30-year T-Bill is currently yielding 4.49% so he's not THAT far off...and that's the MOST conservative investment you can get IMO...you can certainly stay conservative and increase your yield.


----------



## wof45 (Jan 7, 2011)

ocdb8r said:


> 30-year T-Bill is currently yielding 4.49% so he's not THAT far off...and that's the MOST conservative investment you can get IMO...you can certainly stay conservative and increase your yield.



you actually can't invest in a 30-year t-bill without a million dollar investment.
in the real world, rates are much lower.


----------



## wof45 (Jan 7, 2011)

I think it would surprise most people what the US t-bill rates actually are --

4 week t-bill is 0.10%
13 weeks - 0.15%
26 weeks - 0.19%
52 weeks - 0.27%

the Money Market treasuries funds overnight are 0-0.14


----------



## gabrielij (Jan 7, 2011)

ocdb8r said:


> In my experience, this is NOT correct.  I reserved a unit at my home resort, locked=it off, and deposited into II without paying any fee.  I have now requested exchanges for both halves of my unit and no fee was charged as long as my request only include Marriott resorts.



did you get a match? If yes, was it a like-kind exchange or were you able to trade up as we all used to do in the past?


----------



## davidn247 (Jan 7, 2011)

The discussion regarding the cost of purchasing ($10 per point) and maintenance (40 cents per point/year) is very interesting. I do not know how they came with this, but it seems not very economical.

In general, resale owners bought approx. 2 to 3 times lower than official price and could be now experiencing maintenance costs converted to points similar or lower than 40 cents (3BR Grande Vista = 0.335 cents, 3'725 points divided per $1'250 maintenance incl. all others).

If you are looking for MCV points, look on Ebay. Some owners are selling their (maintenance) points at 0.55 cents per points. This seems to be a better deal.

Frankly, I do not see the value of further buying points from them. When you think about it, what are you really buying? Can someone tell me? A currency that you do not control and can be devaluated at their discretion? Maybe I missed something, but it seems Marriott became like the Fed... Not sure how all this is regulated (how does the Trust work) but their can decide overtime to request more yearly points to book days/weeks at key resorts.


----------



## wof45 (Jan 7, 2011)

I don't know all the details, but basically, the trust is a real estate trust set up in Florida.  points come in 250 point batches.  The total of the value of all point batches is the value of the weeks that marriott put in.  The total points that can be taken out of inventory is the same total, so they have point values for day reservations that total over all weeks in the trust.   So, if the point cost for one reservation goes up, the point value for another reservation must go down.

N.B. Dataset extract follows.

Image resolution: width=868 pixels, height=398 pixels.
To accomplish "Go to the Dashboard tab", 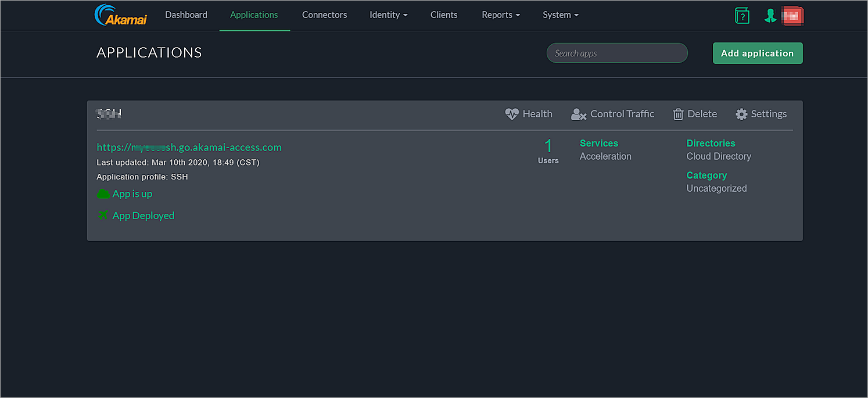I will pyautogui.click(x=186, y=15).
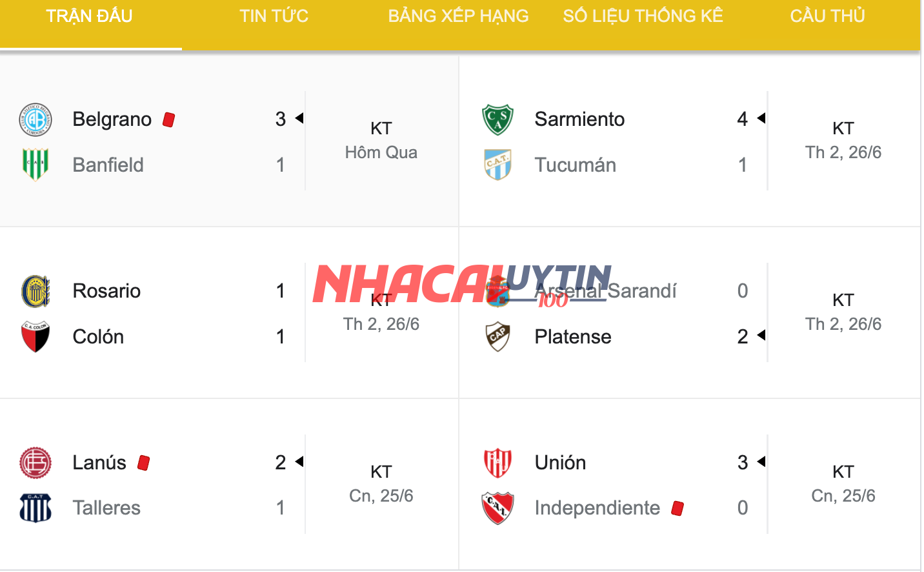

I believe they can change the point value awarded to legacy points to interface with the trust points.  It wouldn't surprise me if they made these changes to make supply = demand, between legacy points and trust points, just as they will make supply = demand for reservations within the trust.


----------



## ocdb8r (Jan 7, 2011)

wof45 said:


> you actually can't invest in a 30-year t-bill without a million dollar investment.
> in the real world, rates are much lower.

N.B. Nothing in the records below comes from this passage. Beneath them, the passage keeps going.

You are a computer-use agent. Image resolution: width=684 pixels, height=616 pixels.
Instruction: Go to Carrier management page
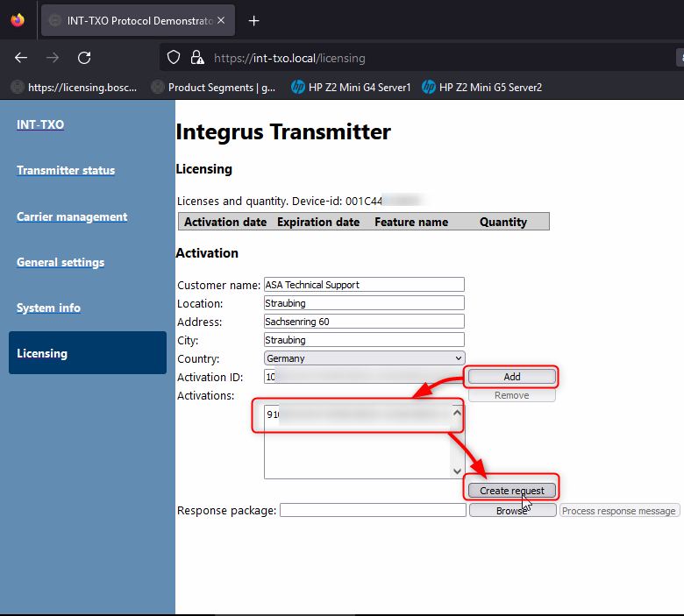pyautogui.click(x=72, y=216)
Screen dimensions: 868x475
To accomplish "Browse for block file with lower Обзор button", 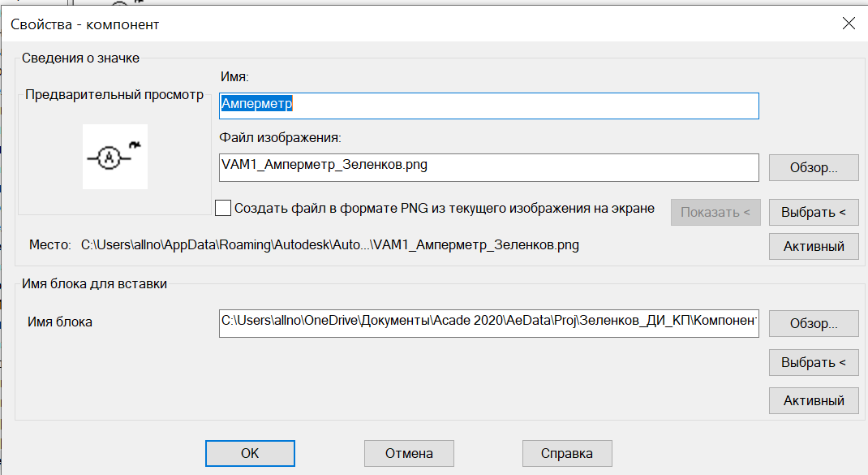I will (814, 323).

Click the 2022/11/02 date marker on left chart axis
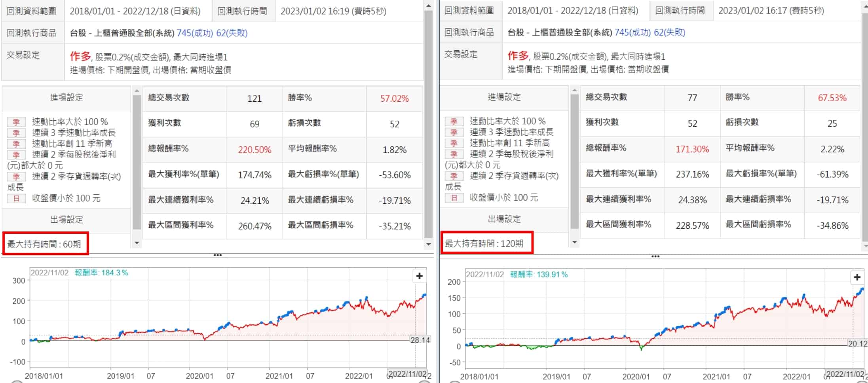(x=407, y=374)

But you can easily gain exposure to long term treasuries via investments open to individuals in much smaller amounts.  The iShares Barclays 20+ Year Treasury ETF is just one example.

Bottom line is that 5% was not off base to calculate a rate of return for a long time horizon.  52-week t-bill returns are certainly not a good basis of comparison for a long term purchase such as a timeshare.


----------



## ocdb8r (Jan 7, 2011)

gabrielij said:


> did you get a match? If yes, was it a like-kind exchange or were you able to trade up as we all used to do in the past?

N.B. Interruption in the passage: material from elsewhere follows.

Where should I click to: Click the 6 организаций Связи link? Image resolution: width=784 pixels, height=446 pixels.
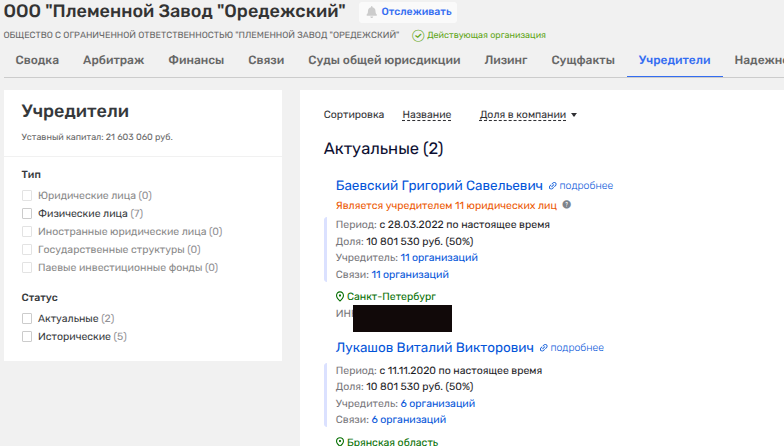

I did not get a match yet, however based on searches of what is currently available (instant exchange) I would be able to trade up (and NOT only for units inside the flexchange window).  For example, I can see 2 and 3 bedroom units at Club Sol Antem with my lock-off...granted they are in March and November (shoulder seasons) but I think that's a result of what happens to be in inventory and/or the power of my Gold season unit.


----------



## wof45 (Jan 7, 2011)

ocdb8r said:


> But you can easily gain exposure to long term treasuries via investments open to individuals in much smaller amounts.  The iShares Barclays 20+ Year Treasury ETF is just one example.
> 
> Bottom line is that 5% was not off base to calculate a rate of return for a long time horizon.  52-week t-bill returns are certainly not a good basis of comparison for a long term purchase such as a timeshare.



an ETF is hardly a conservative investment.
perhaps you should take a look at the chart for TLT.
this is 3.4% for the past year, -11.9% for the past 3 months.

the better the economy does, the worse this ETF will do.


----------



## ocdb8r (Jan 7, 2011)

wof45 said:


> an ETF is hardly a conservative investment.
> perhaps you should take a look at the chart for TLT.
> this is 3.4% for the past year, -11.9% for the past 3 months.
> 
> the better the economy does, the worse this ETF will do.



Again, over a longer time horizon returns will approximate the return of the bonds held, less the expense ratio.  We're not talking about short-term 12 month time horizons.  If you're happy to accept 1.5% as a "conservative" investment return, more power to you.  I disagree that 5% was an off-base estimate for a long term time horizon.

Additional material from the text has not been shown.